To encourage private investment in forestry, successive Irish governments have taken a long-term approach to both woodland income and capital taxation. Up until 2006, all income from forests was exempt for individuals and companies regardless of their residence or domicile.

However, the taxation regime has changed since the introduction of Section 17 of the Finance Act 2006 and the high earner’s income restriction. This limits the amount of reliefs which a high earner (income over €125,000) can claim.

From 2007, income tax applied when annual taxable income exceeded €250,000. The exemption level was reduced to €80,000 per person four years later.

At first glance, this income tax exemption of €80,000 seems reasonable. The average private plantation size in Ireland is less than 10ha, so most forest owners will have an annual income of less than €5,000. Why then are organisations such as the Irish Timber Growers Association (ITGA) and the IFA opposed to the current tax system?

The main reason is that forest income is not generated on an annual basis like other crops and the ITGA believes that taxation should take account of this. Even fast-growing forests provide revenue every four or five years during a 30- to 35-year rotation, while fewer than six commercial crops are harvested over a 100-year rotation for slow-growing broadleaves such as oak and beech.

The bulk of revenue is generated as the forest matures, with the big payday when final harvest – or clearfell – occurs, but this is followed by high reforestation costs and up to 20 years without any income.

While grants and premium payments compensate for loss of income after afforestation (new planting), there are no State supports for reforestation (second and subsequent forest rotations).

Yet Revenue insists on treating forestry as an annual crop, which is patently unfair, according to the IFA and ITGA.

Taking a generic 20ha fast-growing coniferous plantation as an example, the owner could be taxed over €100,000 in one year alone, even though his/her annual net income from timber sales over a 30-year period may be only €10,500 (Table 1). In addition, this forest owner is likely to make €36,000 Universal Social Charge (USC) and PRSI payments over the 30-year period.

At the moment, the obvious way to avoid or reduce paying once-off large tax bills is to spread clearfell harvesting over a number of years.

The staggering of clearfells is inevitable, but ideally should be avoided as it may lead to poor forest planning at local and national level.

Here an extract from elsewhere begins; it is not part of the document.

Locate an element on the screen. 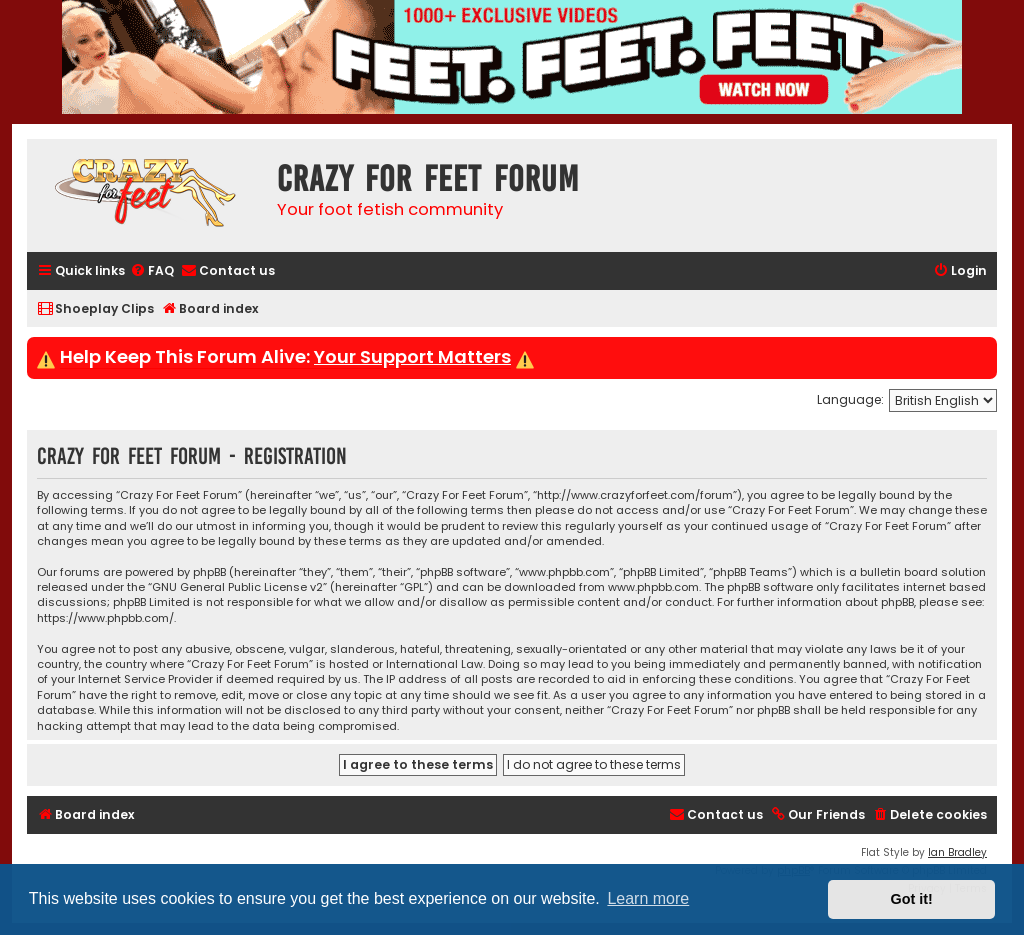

Partial felling to keep income below the income tax allowance threshold can increase the risk of windblow as well as adding to harvesting and reforestation costs.

The simplest solution, therefore, is to allow forest owners to average their revenue and income tax allowances over a number of years without resorting to prolonged clearfelling.

“Farmers are permitted to claim averaging for farming income, but not for forestry income, even where the two operations are run side by side, with forestry having the significantly longer timeframe,” said ITGA technical director Donal Whelan.

He and Michael Fleming, chair of the IFA forestry group, maintain that forestry income should be excluded from the high earner’s income restrictions. While even a modest-sized forest can create a once-off annual revenue of over €125,000 set in the high earner’s income restriction, average annual income is less than 10% of this, even for a 20ha forest.

“Categorising forest owners as high earners doesn’t appreciate the unique nature of a growing forest which only realises its life’s revenue at the end of its growing cycle and as a result discriminates against owners who have grown timber over a long period,” Donal Whelan said.

Michael Fleming said the need for averaging income was highlighted last February when farmers experienced large-scale storm damage. While the storm has reduced timber quality, their once-off revenue in a number of cases is over the income tax threshold limit.

There is an argument to be made for the reintroduction of total tax exemption in the case of forests damaged by natural causes such as wind and disease because of loss of future revenue as well as high costs of reforestation.

Both Ministers Coveney and Hayes have been listening to the IFA and ITGA and have accepted the argument that income tax allowances of final crop revenue should be spread over a number of years. They have agreed to review forestry taxation in Budget 2016, but the final decision rests with the Department of Finance.

Although potential investors in Irish forestry are influenced by high timber yields and good markets for logs, a taxation regime that acknowledges the long-term nature of forestry is a major incentive in attracting investment. This compensates for long periods when no income is generated as well as the legal requirement to maintain planted land under forest cover in perpetuity.

The decision to plant is a major long-term commitment to building a sustainable natural resource by farmers and other landowners with benefits to rural development and the national economy. The Department of Finance needs to match this commitment by providing tax concessions that encourage rather than discourage greater investment in forestry by the private sector, now mainly farmers.